課題:
[1] スーツについての文章を、「そう教えてくれました。」を含むところから書き写し、「そんな風に考えてしまいます。」のあとで止めてください。
[2] スーツについての文章を、最後の文のあとから書き継いでください。

___ 出典の抜粋

その松永さんにインタビューする機会があったのですが、その松永さんが言われた言葉が、
スーツを着て考えない。
人はスーツを着ると、自分が思うことに素直に考えず、仕事として正しいと思うことを考えてしまう。だから、何か新しいものを人がほしいと思うかどうかを考えるときはスーツを脱いで考える。それが無理ならスーツを着ていることをわすれないといけない。
そう教えてくれました。
昨日、お客様視点の話を書きました。それは言い換えれば、
自分がほしいと思うかどうかで、良いか悪いかを考える
ということだと思います。
ところが、スーツを着て仕事で考えると、今のトレンドだからほしいと思う人はいるだろうとか、合理的に考えれば買う人はいるだろうとか、広告代理店が持ってくる提案を面白そうだとか、
スーツを脱いだ時、自分がお客様の一人になった時、買わない、欲しいとは思わないにもかかわらず、正しいから売れる、そんな風に考えてしまいます。

______
___ 生データ

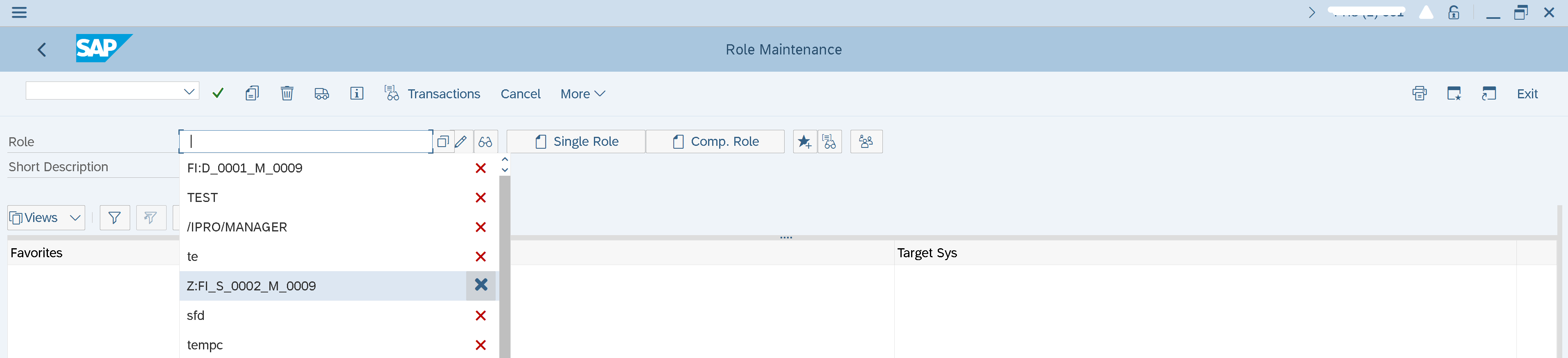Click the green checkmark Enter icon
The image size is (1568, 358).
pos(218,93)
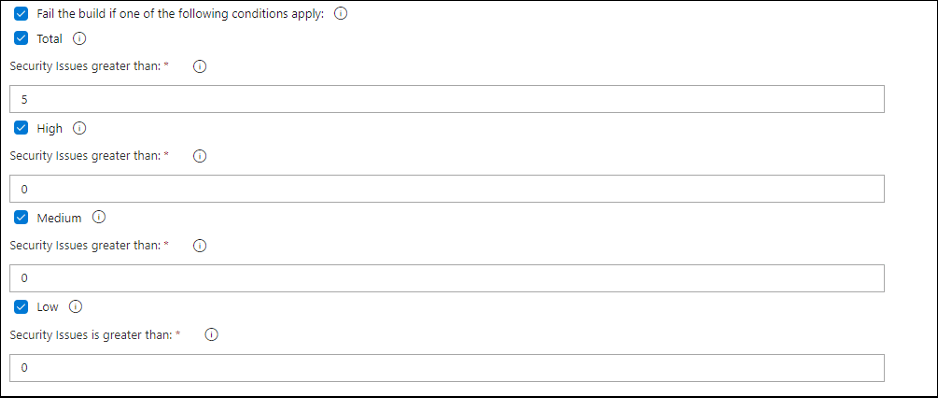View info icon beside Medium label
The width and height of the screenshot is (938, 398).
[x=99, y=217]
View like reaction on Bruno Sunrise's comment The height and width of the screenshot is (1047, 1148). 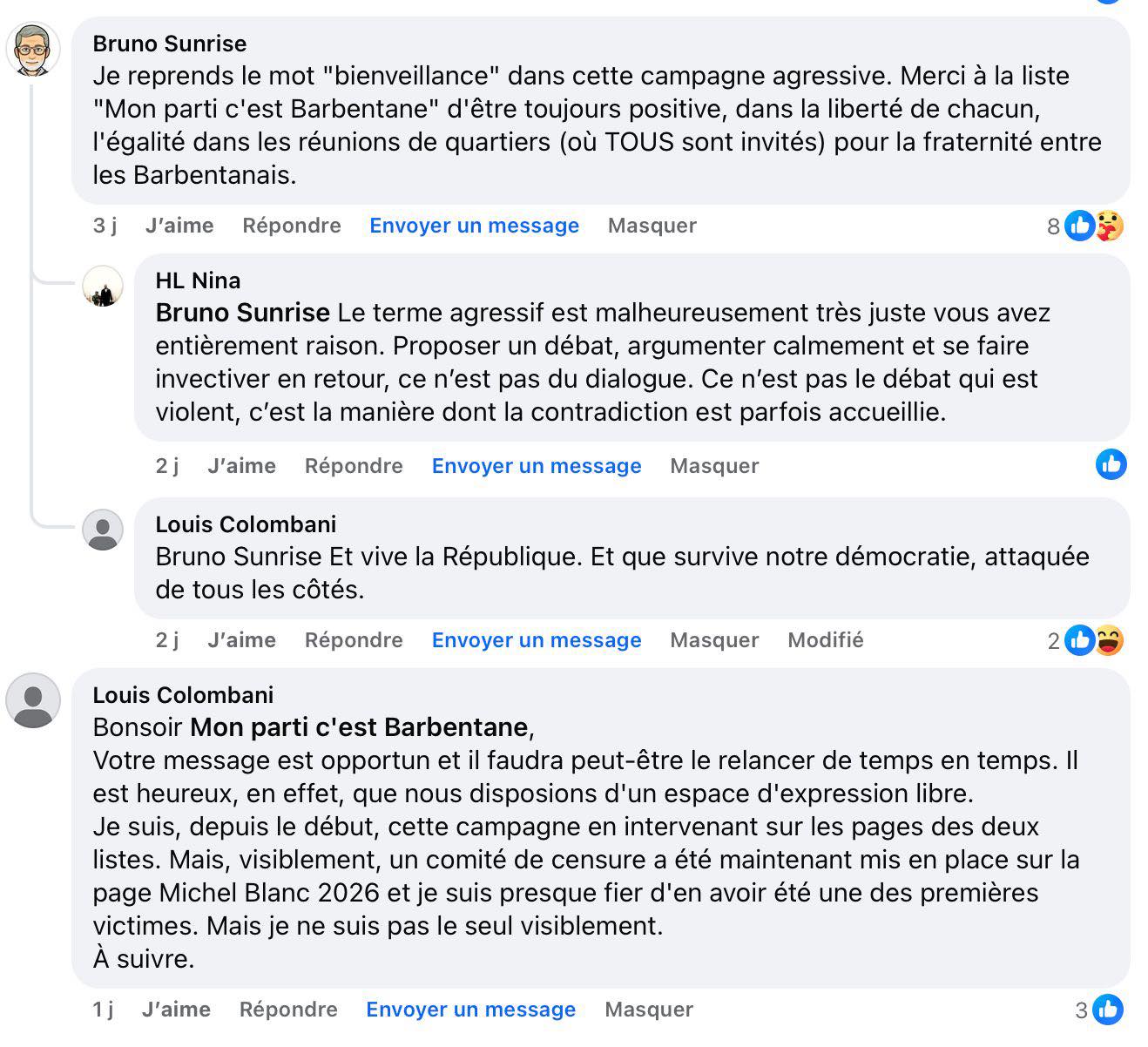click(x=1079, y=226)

______

課題の解答:
[1]
そう教えてくれました。
昨日、お客様視点の話を書きました。それは言い換えれば、
自分がほしいと思うかどうかで、良いか悪いかを考える
ということだと思います。
ところが、スーツを着て仕事で考えると、今のトレンドだからほしいと思う人はいるだろうとか、合理的に考えれば買う人はいるだろうとか、広告代理店が持ってくる提案を面白そうだとか、
スーツを脱いだ時、自分がお客様の一人になった時、買わない、欲しいとは思わないにもかかわらず、正しいから売れる、そんな風に考えてしまいます。

[2]
思えば、ベンチャー企業の方、とりわけIT系の方の多くはスーツを着ておられません。アメリカのグーグルやアップルが集まる地区、シリコンバレーの人たちもまたスーツは着ていません。スティーブジョブスはいつも黒のタートルネックにジーパン姿でした。
それは、そこで働く人たちが、お客様視点で考えることをとても大切にしているからなのかもしれません。
松永さんがその時教えてくれたもう一つの言葉が
理屈は後づけ。
まず欲しいかどうかを感じる。欲しいと思ってから、理屈でなぜほしいと思うのかを考える。理屈が何かを生み出すわけではない。
たしかに理屈って、そういうものです。そもそも科学も何かを生み出しているわけではありません。自然がなぜそうなっているのかを説明する理屈を発見しているだけ。
理屈を発見すると、自然を待つことなく、人の力で同じことを再現することができます。そうやって、その理屈を使った新しいものが生まれ、自然が変わり、世の中が変わる。
それが流れです。
まずはスーツを脱いで、感じる。不思議なことを不思議に思うとか、ほしいものをほしいと感じるとか、感性を使って、アイデアをつかむ。
そして、スーツを着て、理屈でなぜかを考えてビジネスをする。
新しいことを考えるときの正しい順番です。
必ず学べることはある。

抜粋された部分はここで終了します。